Ausencia y Abandono I


  • Photographer
    Jan Smith
  • Prize
    3rd Place / Special/Moving Images
  • Company/Studios
    NA
  • Date of Photograph
    2006/2009

Exploration of absence and abandonment in places of former economic importance.

Story

Ausencia y Abandono I presents the personality of Kolmanskop, Namibia.

In 1956 Kolmanskop's diamonds ran dry and its buildings were left to survive in the desert.

There is a certain glory in what is constructed being defeated by the forces of time. Void of human habitation, a patina of self-identity emerges from the structures and substitutes the original man-made baptism of name and function. These spaces anthropomorphize when they are empty.

When we enter them, they die. With our presence they become shells for the purpose and habitation of our consciousness, and their essence retreats and surrenders its intangible namelessness. Such structures exist for themselves only when they are abandoned. Being abandoned however, they become mortal and disappear from memory.

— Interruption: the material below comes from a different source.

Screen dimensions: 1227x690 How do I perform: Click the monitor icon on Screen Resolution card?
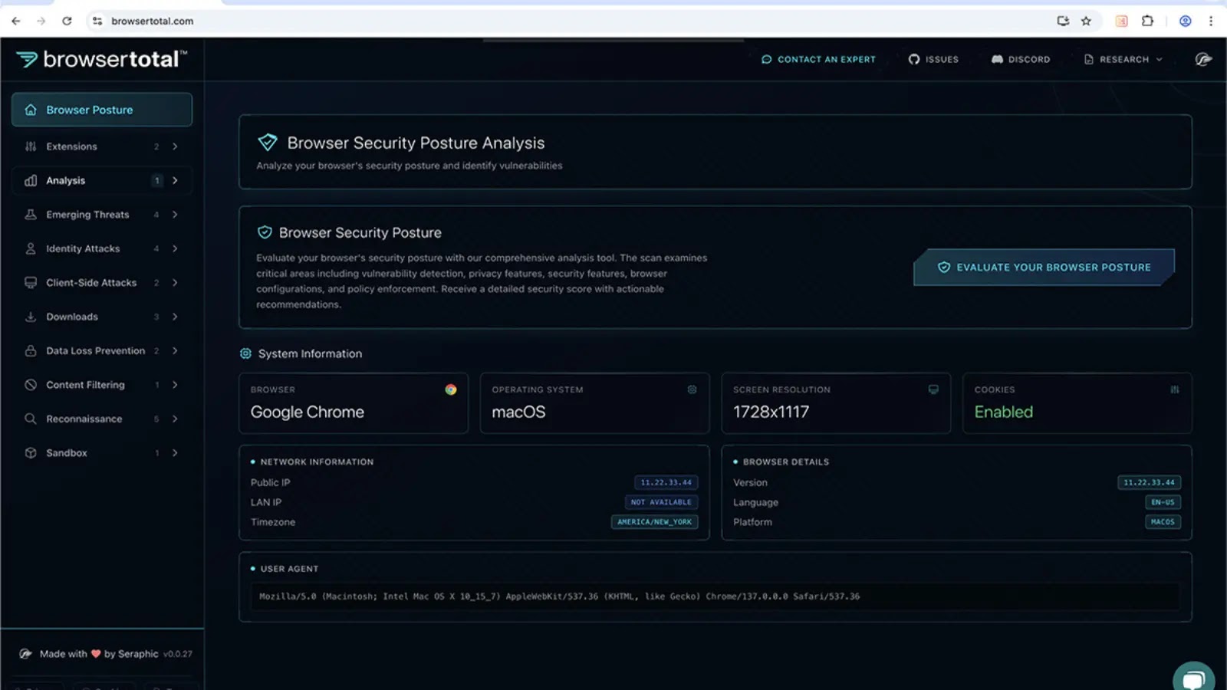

They live in a realm that shows itself and at the same time withdraws from us. Their acquired consciousness is like a horizon that defines itself by what we see, but also more largely by what remains veiled. The threshold of our arrival in these spaces leaves them balancing between the resurrection of our memory of them, and the renouncing of their own identity. In between these moments what remains is a subtle taste of time

Absence creates stillness and the need for new consciousness. Abandonment allows Being to become imminent and show itself because it withdraws just in approaching us.